I’d rather not get a witness, thanks.

A 20-something guy from Letgo (a more current version of Craigslist) came to my house to pick up two broken chainsaws I had offered for free. For *free*. 

Guy: Well since I’m here (at your house taking free things from you), let me tell you all about the gospel of Jesus Christ.

Me: hm. uhhh, we- naw, we don’t need to do that. 

Guy *shows no sign of slowing*

Me: Like, I went to school for this stuff, then I was a pastor. You don’t need to-

Guy: here’s a tract. I really think you should read it.

(Throughout this entire conversation he will continue to hold this tract up the way a southern baptist preacher holds the Bible up with his right hand aggressively defensive for the last 20 minutes of a sermon)

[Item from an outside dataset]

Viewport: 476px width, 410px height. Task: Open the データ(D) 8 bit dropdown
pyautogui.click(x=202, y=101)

Me: *hands it back* I already know everything that’s in this. I used to TEACH this, did you not hear me??

Guy: just between you and me, I don’t think Catholics are going to heaven.

*I sit on this one to let him dig a hole*

Guy: Like, if you really read and believe what is written in the book of Revelations-

Me: Revelation. No “S”. One Revelation.

Guy: anyway, if you believe it and really-

Me: yeah that was a metaphor for the persecuted Christians under emperor Nero.

Guy: *chokes*

Guy: You can’t read the whole bible literally & then suddenly stop being literal for the last book.

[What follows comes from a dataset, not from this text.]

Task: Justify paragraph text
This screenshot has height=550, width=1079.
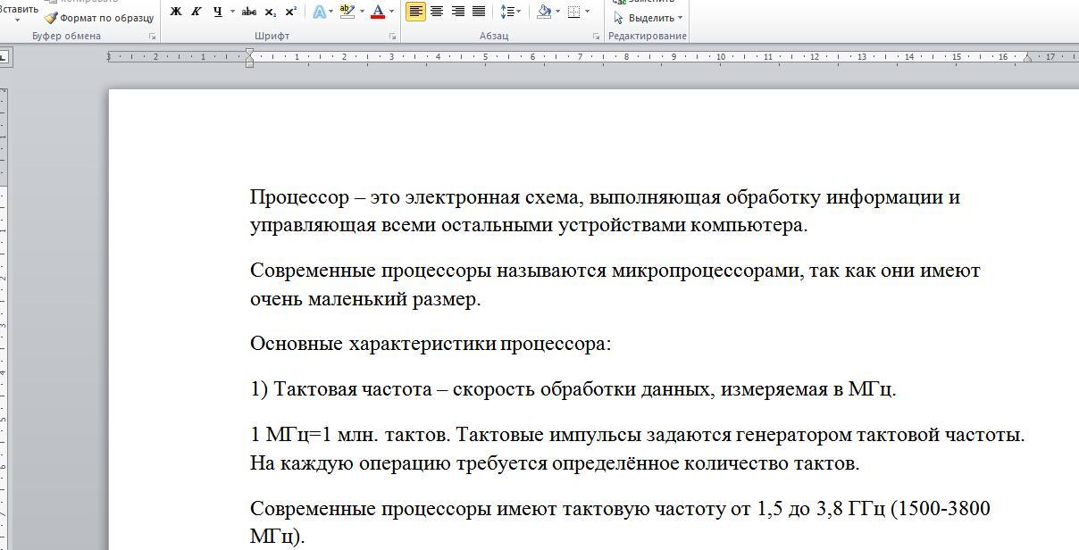Action: 479,12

Me: …Right. Taking a lot of that as literal is to be willfully ignorant. Biblical scholars- Christians who translate the Bible and research historical context and prose tell us-

Guy: *interrupting* Well I’m not here to talk about ‘scholars‘.

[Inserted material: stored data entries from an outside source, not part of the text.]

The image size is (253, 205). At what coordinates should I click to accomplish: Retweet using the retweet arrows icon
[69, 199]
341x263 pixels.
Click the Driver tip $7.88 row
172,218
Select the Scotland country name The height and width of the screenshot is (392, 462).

Me: *ignoring the proud banner of team stupidity* Job is a story with a point. Jonah is, too. The account of the garden of eden is story in the form of a poem. The Tower of Babel would be impossible to build, it’s an origin story with a point as well if you’re being generous. All the Psalms are entirely actual songs with poetic imagery. Song of Songs some sort of performance poem. (you can’t actually think her neck is literally the tower of David, right?) I could go on but-

Guy: *obviously struggling* well are you a Christian? What happens when you die?

Me: I don’t know and neither do you. Heaven is a cop out.

Me: When Jesus spoke of the kingdom of heaven, he was talking about ushering it in with actions in the present moment. Christians don’t do that.

Guy: Not all Christians! I-

Me: ok, You then. How are you actively taking care of the poor? How do you make sure the hungry are fed? In what ways are you creating change for the oppressed?

G: I’m nice at work.

Me: Do you denounce trump’s violence? Fight to keep us all healthy? Help stop global warming?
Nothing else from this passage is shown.